Bagi mayoritas, bukankah akan lebih santun dan bijaksana jika mereka (mau) meneladani konsep dari Juru selamat mereka, Rasulullah Muhammad SAW dalam hal Beragama dan Bernegara? Sebagaimana pernah tercantum pada Piagam madinah yang telah beliau gagas lebih dari 1400 tahun yang lalu. Bila saja mau mencermati, butir-butir isi dari Piagam Madinah sebenarnya merupakan dokumen yang sangat strategis dalam membangun suatu komitmen Agama-Bangsa.
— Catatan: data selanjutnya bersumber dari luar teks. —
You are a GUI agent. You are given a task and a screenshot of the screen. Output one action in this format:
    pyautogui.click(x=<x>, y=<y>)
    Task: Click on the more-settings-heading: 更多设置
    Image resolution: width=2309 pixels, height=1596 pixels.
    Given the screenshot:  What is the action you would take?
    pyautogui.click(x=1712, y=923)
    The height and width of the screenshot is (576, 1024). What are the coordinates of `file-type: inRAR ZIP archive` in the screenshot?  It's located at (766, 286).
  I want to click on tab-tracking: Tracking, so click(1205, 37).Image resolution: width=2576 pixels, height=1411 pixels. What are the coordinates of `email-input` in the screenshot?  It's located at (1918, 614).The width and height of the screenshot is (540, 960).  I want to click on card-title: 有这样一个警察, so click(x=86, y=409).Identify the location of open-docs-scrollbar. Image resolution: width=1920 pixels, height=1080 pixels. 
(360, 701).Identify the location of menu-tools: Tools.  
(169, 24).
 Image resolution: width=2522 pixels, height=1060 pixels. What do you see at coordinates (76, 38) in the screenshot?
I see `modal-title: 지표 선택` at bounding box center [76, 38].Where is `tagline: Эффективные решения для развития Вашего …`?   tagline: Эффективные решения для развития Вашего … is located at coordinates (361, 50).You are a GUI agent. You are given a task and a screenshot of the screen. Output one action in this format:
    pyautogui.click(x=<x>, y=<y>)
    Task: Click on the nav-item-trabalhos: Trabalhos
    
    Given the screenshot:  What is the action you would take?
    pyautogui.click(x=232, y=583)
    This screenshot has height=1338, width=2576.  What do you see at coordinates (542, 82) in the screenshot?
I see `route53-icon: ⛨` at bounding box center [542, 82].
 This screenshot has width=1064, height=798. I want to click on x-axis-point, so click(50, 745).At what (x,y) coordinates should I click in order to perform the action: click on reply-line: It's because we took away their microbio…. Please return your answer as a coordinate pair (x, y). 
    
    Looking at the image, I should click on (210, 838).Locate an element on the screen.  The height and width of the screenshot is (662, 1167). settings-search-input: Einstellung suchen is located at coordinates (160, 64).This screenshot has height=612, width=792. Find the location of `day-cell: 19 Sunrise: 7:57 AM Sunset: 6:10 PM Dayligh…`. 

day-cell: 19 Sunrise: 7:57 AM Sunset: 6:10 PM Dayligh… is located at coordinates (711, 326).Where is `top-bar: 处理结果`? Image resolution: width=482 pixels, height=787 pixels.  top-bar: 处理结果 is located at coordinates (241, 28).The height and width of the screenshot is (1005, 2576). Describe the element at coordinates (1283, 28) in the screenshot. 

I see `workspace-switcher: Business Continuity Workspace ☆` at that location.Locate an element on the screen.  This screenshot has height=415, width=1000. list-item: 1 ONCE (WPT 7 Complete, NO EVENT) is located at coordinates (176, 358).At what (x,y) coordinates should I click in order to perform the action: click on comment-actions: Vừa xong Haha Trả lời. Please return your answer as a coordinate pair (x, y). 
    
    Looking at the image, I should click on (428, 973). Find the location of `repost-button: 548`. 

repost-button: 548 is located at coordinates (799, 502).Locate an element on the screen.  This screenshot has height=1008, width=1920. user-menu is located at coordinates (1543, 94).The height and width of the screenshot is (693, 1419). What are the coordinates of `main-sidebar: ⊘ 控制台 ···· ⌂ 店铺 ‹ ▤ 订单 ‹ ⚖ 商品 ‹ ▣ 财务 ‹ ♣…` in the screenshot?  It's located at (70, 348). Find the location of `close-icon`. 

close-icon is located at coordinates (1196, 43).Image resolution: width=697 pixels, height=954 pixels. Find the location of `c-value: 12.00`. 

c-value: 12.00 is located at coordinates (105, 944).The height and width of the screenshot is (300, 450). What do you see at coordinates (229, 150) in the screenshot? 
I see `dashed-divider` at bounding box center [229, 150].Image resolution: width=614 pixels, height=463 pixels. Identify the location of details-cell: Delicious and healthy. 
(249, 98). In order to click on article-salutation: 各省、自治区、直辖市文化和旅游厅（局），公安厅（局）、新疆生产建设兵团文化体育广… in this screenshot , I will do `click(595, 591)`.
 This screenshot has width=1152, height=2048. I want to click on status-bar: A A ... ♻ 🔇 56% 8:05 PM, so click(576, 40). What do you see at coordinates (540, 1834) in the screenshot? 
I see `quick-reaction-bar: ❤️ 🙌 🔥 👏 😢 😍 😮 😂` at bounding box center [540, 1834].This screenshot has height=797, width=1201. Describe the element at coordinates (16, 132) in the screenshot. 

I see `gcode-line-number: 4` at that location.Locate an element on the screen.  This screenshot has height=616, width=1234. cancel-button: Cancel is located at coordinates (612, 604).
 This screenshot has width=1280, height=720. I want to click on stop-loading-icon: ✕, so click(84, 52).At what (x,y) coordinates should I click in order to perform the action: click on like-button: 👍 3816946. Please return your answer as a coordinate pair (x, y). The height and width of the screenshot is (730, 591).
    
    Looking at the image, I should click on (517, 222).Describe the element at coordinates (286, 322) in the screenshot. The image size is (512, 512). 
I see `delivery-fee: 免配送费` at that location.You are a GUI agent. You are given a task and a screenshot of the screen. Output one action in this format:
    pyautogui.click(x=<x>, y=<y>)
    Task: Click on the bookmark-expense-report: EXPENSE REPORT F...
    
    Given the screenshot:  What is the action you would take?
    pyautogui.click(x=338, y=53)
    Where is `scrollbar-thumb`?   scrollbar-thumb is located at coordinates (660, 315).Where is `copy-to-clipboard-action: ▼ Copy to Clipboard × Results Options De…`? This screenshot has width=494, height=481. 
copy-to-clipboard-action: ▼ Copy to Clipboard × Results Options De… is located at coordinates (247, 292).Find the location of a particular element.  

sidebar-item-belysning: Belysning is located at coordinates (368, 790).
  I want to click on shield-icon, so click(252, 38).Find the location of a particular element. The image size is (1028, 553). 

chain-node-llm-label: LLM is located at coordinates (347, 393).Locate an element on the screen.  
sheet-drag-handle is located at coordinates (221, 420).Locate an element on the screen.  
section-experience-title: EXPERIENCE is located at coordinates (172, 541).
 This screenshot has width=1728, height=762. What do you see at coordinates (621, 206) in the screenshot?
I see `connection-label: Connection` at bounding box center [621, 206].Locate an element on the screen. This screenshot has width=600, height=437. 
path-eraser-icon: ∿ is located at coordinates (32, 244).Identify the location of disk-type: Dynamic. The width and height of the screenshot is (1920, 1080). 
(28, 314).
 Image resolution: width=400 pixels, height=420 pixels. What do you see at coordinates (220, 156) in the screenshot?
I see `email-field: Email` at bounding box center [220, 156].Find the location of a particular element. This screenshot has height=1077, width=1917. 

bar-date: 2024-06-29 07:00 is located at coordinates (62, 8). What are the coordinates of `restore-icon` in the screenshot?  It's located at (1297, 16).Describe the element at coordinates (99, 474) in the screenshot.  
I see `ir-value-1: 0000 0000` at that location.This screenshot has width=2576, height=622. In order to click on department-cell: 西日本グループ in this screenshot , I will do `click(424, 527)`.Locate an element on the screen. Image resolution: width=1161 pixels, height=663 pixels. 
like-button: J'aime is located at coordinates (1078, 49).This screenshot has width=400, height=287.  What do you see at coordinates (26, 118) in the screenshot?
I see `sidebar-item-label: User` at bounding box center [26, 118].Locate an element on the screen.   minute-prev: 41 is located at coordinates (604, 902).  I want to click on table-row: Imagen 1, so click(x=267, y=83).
Dimana kala itu, dalam bersyi'ar Rasulullah SAW pun tetap merasa perlu adanya (suatu) jaminan keamanan dan kedamaian yang bisa dinikmati oleh seluruh anggota masyarakat Madinah sebab kemajemukan masyarakatnya.
Bermula dari sinilah kemudian dirumuskan sebuah naskah yang dikenal dengan "Piagam Madinah". Pesan bijaknya, tentu dapat kita ambil hikmah terkait hal tersebut guna menggagas perdamaian yang akhir-akhir ini kian dibutuhkan, atau setidaknya menjadi sumber inspirasi dalam mewujudkan kehidupan harmoni.
Sebagai langkah taktis, maka ide Ukhuwwah Wathaniyyah (persaudaraan sesama bangsa) yang termasuk dalam bagian konsep Tri Ukhuwwah yang pernah digagas ini menjadi amat penting ditanamkan dan dibudayakan di bumi Indonesia. Tri Ukhuwwah adalah tiga konsep persaudaraan sebagai upaya memposisikan diri kita sebagai seorang muslim, sebagai warga negara, dan sebagai sesama manusia (read); Ukhuwwah Islamiyyah, Ukhuwwah Wathaniyyah, dan Ukhuwwah Basyariyyah. Karena ikut andil dalam membangun Ukhuwwah Wathaniyyah, berarti sama halnya kita membangun komitmen kebangsaan sekaligus membangun peradaban bangsa yang lebih toleran.